Kanjeng Ratu Sekar Kedaton wafat pada tahun 1918 atau 1919, sementara putranya, Pangeran Gusti Timoer Mohamad Suryeng Ngalaga, telah lebih dahulu meninggal pada 1901. Keduanya dimakamkan berdampingan — satu nisan bertuliskan huruf Arab Pegon, satu lagi dengan ukiran aksara Latin, menandai harmoni dua dunia yang pernah mereka jejaki: Jawa dan Manado.
Kini, area pemakaman itu berstatus Cagar Budaya. Warga sekitar kerap membersihkan area makam, terutama menjelang bulan Ramadan atau Hari Pahlawan. Mereka tidak selalu tahu bahwa dua sosok di bawah nisan itu adalah darah biru dari Yogyakarta. Namun, bagi sebagian masyarakat Mahakeret, makam itu bagian dari identitas sejarah mereka — bukti bahwa Manado pernah menjadi tempat pelarian politik bangsawan Jawa.

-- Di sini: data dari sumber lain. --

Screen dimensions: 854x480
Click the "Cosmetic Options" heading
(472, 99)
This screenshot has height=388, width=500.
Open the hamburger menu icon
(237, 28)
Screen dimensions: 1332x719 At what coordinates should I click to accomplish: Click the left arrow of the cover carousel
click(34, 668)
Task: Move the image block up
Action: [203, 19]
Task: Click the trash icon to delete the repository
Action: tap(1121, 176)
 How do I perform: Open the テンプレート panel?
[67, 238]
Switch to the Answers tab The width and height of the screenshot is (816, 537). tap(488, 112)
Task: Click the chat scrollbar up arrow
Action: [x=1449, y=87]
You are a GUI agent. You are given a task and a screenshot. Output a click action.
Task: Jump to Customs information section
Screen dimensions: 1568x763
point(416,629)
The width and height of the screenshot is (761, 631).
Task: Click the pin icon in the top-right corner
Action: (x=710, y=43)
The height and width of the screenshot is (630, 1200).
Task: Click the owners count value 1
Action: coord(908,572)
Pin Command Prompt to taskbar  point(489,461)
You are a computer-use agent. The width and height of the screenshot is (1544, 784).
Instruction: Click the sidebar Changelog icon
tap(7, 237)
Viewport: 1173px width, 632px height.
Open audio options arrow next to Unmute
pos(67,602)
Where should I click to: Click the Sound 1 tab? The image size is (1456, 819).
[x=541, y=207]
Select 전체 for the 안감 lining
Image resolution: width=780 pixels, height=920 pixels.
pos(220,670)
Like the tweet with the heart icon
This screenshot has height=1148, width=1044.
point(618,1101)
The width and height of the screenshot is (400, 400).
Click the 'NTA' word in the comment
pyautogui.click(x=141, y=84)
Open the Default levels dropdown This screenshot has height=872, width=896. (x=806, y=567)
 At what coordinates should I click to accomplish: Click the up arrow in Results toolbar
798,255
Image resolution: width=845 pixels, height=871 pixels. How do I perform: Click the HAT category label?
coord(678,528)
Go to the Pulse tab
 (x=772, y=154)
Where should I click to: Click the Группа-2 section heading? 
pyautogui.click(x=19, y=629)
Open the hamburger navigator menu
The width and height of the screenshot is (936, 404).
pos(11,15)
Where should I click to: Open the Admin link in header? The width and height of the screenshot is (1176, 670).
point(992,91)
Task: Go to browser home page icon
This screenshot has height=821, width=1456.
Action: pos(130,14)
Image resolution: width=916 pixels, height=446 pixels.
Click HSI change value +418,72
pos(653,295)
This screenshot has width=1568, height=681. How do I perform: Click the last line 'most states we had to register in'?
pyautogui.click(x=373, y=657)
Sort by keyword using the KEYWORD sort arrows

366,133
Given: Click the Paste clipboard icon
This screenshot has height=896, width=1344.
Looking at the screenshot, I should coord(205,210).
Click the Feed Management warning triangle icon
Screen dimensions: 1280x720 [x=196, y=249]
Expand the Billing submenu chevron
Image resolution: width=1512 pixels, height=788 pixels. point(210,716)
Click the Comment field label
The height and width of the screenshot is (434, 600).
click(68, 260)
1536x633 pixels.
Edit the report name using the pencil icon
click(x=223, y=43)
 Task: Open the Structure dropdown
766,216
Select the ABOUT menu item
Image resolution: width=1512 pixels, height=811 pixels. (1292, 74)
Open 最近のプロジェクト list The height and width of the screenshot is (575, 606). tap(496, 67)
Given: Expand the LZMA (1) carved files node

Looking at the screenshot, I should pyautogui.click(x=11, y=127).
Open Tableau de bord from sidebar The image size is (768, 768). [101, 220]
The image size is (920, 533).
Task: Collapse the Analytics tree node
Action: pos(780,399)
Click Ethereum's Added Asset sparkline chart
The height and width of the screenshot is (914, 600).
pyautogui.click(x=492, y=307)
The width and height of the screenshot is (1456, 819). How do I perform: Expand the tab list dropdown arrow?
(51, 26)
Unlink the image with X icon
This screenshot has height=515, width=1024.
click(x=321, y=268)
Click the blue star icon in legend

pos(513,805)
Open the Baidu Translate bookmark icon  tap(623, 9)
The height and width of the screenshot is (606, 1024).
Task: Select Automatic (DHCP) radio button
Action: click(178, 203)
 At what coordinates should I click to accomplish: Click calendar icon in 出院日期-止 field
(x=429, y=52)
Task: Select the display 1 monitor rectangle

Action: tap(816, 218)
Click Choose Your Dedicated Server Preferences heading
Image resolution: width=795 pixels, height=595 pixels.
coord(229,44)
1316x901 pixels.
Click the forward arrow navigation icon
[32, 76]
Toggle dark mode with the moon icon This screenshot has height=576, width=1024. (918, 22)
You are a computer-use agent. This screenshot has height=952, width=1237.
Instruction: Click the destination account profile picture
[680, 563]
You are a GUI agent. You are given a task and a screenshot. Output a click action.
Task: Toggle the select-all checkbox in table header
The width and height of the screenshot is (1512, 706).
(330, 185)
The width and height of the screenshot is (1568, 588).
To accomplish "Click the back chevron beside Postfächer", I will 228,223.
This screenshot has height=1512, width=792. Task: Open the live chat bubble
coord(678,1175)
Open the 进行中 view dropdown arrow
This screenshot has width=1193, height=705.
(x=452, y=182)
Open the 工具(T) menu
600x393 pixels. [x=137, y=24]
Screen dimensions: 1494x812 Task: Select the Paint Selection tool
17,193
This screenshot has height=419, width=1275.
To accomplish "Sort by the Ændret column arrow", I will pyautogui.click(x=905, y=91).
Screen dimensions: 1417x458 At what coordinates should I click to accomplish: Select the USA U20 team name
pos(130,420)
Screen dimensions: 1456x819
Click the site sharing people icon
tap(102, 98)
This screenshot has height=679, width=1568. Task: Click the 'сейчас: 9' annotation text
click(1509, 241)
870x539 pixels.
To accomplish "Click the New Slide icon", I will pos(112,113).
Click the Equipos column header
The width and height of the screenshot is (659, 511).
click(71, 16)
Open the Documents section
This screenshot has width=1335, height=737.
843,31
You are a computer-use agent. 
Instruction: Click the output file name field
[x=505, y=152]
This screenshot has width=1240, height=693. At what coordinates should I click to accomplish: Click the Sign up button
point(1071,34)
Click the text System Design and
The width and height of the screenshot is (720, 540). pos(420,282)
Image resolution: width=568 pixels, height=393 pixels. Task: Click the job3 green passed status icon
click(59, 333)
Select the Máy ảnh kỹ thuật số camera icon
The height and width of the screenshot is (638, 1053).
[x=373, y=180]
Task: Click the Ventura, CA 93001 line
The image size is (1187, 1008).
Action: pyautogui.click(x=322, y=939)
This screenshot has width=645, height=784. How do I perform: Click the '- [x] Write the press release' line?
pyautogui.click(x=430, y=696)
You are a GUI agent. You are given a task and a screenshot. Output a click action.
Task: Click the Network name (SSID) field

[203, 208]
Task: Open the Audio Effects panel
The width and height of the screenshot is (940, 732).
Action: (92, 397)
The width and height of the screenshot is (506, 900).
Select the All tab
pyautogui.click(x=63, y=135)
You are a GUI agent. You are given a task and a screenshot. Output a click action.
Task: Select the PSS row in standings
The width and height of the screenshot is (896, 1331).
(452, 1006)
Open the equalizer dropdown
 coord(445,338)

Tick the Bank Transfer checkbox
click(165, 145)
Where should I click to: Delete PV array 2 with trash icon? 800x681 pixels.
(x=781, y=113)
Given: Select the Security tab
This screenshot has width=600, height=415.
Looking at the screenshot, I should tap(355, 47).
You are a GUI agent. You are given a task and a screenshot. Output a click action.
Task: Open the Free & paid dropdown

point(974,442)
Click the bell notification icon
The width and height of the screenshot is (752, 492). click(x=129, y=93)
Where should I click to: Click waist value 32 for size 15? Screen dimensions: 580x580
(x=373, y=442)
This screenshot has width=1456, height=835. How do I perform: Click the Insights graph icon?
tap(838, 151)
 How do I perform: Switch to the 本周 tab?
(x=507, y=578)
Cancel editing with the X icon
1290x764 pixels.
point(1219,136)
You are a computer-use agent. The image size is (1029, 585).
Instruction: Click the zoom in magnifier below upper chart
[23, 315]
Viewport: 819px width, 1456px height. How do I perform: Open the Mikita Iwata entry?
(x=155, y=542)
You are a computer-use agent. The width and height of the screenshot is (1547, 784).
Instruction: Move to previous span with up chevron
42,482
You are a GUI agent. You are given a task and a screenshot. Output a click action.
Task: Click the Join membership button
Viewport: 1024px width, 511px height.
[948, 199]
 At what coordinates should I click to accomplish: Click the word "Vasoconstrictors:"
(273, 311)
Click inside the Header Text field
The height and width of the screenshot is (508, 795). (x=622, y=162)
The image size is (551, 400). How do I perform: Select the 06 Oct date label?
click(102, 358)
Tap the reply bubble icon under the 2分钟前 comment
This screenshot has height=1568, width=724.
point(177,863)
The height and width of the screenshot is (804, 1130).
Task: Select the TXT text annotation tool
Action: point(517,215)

Dari Istana ke Pengasingan
Kisah tragis ini berawal dari tahun 1855, ketika Sri Sultan Hamengkubuwono V wafat secara mendadak.
Saat itu, Kanjeng Ratu Sekar Kedaton sedang mengandung. Tiga belas hari setelah kepergian sang Sultan, lahirlah Gusti Raden Mas Timur Muhammad, kelak bergelar Pangeran Gusti Timoer Mohamad Suryeng Ngalaga.
Namun kelahirannya justru menjadi awal badai baru di Keraton.
Karena lahir setelah ayahnya wafat, posisinya sebagai calon pewaris tahta diperdebatkan. Pihak kolonial Belanda — yang kala itu punya pengaruh besar dalam urusan Keraton — lebih memilih GRM Mustojo, adik Sultan HB V, untuk naik takhta dengan gelar Hamengkubuwono VI.
Sementara Sekar Kedaton dan putranya dianggap ancaman potensial terhadap stabilitas politik Kesultanan.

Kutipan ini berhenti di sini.